Congo wants the U.N. peacekeepers out. Eleven years after one the world's biggest peacekeeping forces deployed to the Democratic Republic of Congo in a bid to tamp down on insurgent violence and oversee the resolution of a bloody civil war, DRC President Joseph Kabila has grown uncomfortable with the sometimes corrupt and ineffective blue-helmeted troops. "Don't do anything for us," Lambert Mende, Kabila's information minister, told the U.N. "We will do it ourselves."
Kabila's call for an end to the Mission of the U.N. in Congo (MONUC) comes at a time of renewed international interest in the DRC's overlapping conflicts, which by some measures represent the bloodiest war of the last decade, with at least 700,000 dead. Even as the DRC government and the U.N. begin negotiating cuts to MONUC's 20,000 troops -- most of them Bangladeshis, Indians and Pakistanis -- the U.S. Congress has passed a new law requiring the U.S. military to craft a strategy for defeating one of Congo's most dangerous rebel groups. The result is a Congolese political scene as bewildering as its scores of armed groups and its ever-shifting alliances with neighboring countries.
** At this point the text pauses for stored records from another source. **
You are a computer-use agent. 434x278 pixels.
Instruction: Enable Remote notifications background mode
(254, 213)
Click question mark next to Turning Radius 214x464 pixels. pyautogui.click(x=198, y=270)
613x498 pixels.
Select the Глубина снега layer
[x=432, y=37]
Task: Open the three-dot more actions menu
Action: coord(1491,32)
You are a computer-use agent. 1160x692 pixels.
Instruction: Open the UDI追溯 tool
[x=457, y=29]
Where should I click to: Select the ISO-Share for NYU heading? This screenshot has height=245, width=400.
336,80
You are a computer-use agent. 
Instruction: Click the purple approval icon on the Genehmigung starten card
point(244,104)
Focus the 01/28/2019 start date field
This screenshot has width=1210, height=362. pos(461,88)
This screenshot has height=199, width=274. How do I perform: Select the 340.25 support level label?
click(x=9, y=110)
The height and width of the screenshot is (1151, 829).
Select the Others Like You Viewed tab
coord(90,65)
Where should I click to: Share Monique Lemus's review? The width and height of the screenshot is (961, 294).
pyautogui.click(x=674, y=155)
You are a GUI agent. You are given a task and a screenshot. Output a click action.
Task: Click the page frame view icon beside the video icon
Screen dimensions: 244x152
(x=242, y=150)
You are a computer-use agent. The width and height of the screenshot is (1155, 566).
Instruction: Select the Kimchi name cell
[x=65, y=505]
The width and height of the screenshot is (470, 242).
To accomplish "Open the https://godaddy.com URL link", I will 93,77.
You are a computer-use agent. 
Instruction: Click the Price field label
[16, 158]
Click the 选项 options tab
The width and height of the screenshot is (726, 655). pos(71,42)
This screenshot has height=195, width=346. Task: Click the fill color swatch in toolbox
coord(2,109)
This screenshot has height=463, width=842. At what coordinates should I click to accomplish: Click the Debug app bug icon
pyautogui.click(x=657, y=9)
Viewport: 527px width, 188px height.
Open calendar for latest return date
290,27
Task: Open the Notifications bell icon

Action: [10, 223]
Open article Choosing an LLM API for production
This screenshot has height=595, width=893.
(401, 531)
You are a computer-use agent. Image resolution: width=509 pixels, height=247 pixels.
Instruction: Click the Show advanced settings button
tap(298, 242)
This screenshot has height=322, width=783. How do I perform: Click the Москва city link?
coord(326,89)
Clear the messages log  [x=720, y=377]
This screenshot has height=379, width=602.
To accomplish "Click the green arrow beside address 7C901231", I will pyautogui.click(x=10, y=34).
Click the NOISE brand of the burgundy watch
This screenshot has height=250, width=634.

The first MONUC blue helmets arrived in Congo in 1999 to help mediate the end of a four-year civil war. That conflict pitted rebels backed by Rwanda and Uganda against the forces of then-DRC President Laurent-Desire Kabila, who had come to power just two years earlier at the head of his own Rwandan- and Ugandan-backed rebel army. After Kabila was assassinated in 2001, his son Joseph assumed power. The younger Kabila's ascent was cemented by his victory in a disputed 2006 election. With the slow cooling of tensions between Rwanda, Uganda and the DRC, the steadily growing U.N. force turned its attention to suppressing rebel violence in Congo's restive east.